Wei Zhu,Wenfeng Li,Xing Tian,Pengfei Wang,Xiaoling Wang,Jin Chen,Yuanbin Wu,Yuan Ni,Guotong Xie
2024-01-04
Abstract:Knowledge of the medical decision process, which can be modeled as medical decision trees (MDTs), is critical to build clinical decision support systems. However, the current MDT construction methods rely heavily on time-consuming and laborious manual annotation. In this work, we propose a novel task, Text2MDT, to explore the automatic extraction of MDTs from medical texts such as medical guidelines and textbooks. We normalize the form of the MDT and create an annotated Text-to-MDT dataset in Chinese with the participation of medical experts. We investigate two different methods for the Text2MDT tasks: (a) an end-to-end framework which only relies on a GPT style large language models (LLM) instruction tuning to generate all the node information and tree structures. (b) The pipeline framework which decomposes the Text2MDT task to three subtasks. Experiments on our Text2MDT dataset demonstrate that: (a) the end-to-end method basd on LLMs (7B parameters or larger) show promising results, and successfully outperform the pipeline methods. (b) The chain-of-thought (COT) prompting method \cite{Wei2022ChainOT} can improve the performance of the fine-tuned LLMs on the Text2MDT test set. (c) the lightweight pipelined method based on encoder-based pretrained models can perform comparably with LLMs with model complexity two magnititudes smaller. Our Text2MDT dataset is open-sourced at \url{
Computation and Language
What problem does this paper attempt to address?
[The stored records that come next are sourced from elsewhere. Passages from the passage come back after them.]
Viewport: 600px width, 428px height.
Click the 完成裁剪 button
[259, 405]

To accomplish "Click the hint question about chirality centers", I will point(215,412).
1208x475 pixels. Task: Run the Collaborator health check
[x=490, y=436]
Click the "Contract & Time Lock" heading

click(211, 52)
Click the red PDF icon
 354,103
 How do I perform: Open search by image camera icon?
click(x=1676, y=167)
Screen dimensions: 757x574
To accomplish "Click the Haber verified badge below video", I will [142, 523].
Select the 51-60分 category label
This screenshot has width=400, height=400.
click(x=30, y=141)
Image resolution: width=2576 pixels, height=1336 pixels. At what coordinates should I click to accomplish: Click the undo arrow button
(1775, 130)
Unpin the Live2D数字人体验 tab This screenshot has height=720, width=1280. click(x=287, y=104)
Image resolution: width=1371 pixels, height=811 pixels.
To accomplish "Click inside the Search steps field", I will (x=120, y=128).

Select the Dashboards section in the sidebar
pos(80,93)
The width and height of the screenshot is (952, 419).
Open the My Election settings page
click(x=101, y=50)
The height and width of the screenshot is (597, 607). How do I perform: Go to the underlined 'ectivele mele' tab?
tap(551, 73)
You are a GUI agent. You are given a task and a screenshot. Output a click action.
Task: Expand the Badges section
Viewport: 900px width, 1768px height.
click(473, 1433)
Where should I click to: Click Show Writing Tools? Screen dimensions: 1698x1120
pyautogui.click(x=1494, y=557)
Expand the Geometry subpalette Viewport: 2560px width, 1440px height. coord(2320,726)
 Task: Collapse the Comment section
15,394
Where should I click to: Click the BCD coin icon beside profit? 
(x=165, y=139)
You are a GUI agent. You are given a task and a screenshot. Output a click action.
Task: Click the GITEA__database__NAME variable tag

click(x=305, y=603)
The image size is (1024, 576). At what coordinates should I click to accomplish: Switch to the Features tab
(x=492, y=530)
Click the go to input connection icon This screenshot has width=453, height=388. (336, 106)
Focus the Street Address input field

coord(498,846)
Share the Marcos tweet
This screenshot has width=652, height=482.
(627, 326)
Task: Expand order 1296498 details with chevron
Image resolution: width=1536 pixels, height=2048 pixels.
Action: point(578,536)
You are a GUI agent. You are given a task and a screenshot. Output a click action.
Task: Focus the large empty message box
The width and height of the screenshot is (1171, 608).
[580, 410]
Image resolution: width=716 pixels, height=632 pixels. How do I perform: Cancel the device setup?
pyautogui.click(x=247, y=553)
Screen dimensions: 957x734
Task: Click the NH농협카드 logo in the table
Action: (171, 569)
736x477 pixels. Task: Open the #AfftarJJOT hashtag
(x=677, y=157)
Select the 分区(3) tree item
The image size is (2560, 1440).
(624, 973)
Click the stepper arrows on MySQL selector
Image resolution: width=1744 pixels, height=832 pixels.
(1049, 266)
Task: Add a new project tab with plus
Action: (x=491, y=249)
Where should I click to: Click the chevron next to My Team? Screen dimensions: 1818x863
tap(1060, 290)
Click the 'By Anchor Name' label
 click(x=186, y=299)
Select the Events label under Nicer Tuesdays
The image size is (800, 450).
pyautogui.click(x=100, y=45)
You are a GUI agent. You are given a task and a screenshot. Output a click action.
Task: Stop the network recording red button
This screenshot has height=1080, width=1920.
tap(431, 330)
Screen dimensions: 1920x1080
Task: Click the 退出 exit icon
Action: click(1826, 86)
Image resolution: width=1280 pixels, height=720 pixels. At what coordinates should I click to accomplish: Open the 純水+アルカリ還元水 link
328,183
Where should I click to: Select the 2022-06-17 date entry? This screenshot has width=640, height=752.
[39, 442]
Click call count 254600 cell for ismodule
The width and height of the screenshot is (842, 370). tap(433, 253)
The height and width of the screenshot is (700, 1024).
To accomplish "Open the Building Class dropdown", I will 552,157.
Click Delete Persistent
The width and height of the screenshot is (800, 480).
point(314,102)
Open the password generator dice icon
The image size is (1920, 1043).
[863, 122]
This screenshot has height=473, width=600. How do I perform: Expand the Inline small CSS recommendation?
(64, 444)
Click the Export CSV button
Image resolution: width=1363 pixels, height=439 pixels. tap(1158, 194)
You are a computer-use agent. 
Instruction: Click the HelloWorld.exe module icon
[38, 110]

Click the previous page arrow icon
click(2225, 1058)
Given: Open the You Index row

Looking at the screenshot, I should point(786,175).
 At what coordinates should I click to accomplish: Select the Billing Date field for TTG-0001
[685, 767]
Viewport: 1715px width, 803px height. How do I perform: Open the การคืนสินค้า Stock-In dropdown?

The problem that this paper attempts to solve is the automatic extraction of medical decision trees (MDTs) from medical texts. Specifically, the current methods for constructing medical decision trees are highly dependent on the time - consuming and cumbersome manual annotation process, which is not only inefficient but also difficult to absorb the latest research results in a timely manner. These problems impede the construction, dissemination and maintenance of large - scale clinical decision support systems (CDSS). Therefore, the paper proposes a new task named Text2MDT, aiming to explore how to automatically extract medical decision trees from medical texts such as medical guidelines and textbooks to improve the efficiency and accuracy of this process. To achieve this goal, the authors carried out the following work: 1. **Define the task**: The specific goal of the Text2MDT task was clearly defined, that is, to automatically generate medical decision trees from the given medical texts. 2. **Construct the dataset**: A Chinese - labeled dataset containing 500 text - decision - tree pairs was created, and these datasets were labeled with the participation of medical experts. 3. **Research on methods**: Two different methods to complete the Text2MDT task were explored: - **End - to - end framework**: Only rely on the instruction tuning of large - language models (LLMs) to generate all node information and tree structures. - **Pipeline framework**: Decompose the Text2MDT task into three sub - tasks: triple extraction, node grouping and tree assembly. 4. **Experiment and evaluation**: Systematic experiments were carried out on the constructed Text2MDT dataset, and the results showed that: - The end - to - end method based on LLMs (with a parameter quantity of 7B or larger) performed excellently and successfully surpassed the pipeline method. - The chain - of - thought (COT) prompting method can further improve the performance of the fine - tuned LLMs on the Text2MDT test set. - The encoder - based lightweight pipeline method can perform equivalently to LLMs with a model complexity two orders of magnitude lower. Through these works, the paper not only proposes a new task and method, but also provides an open dataset and source code, providing a basis for future research.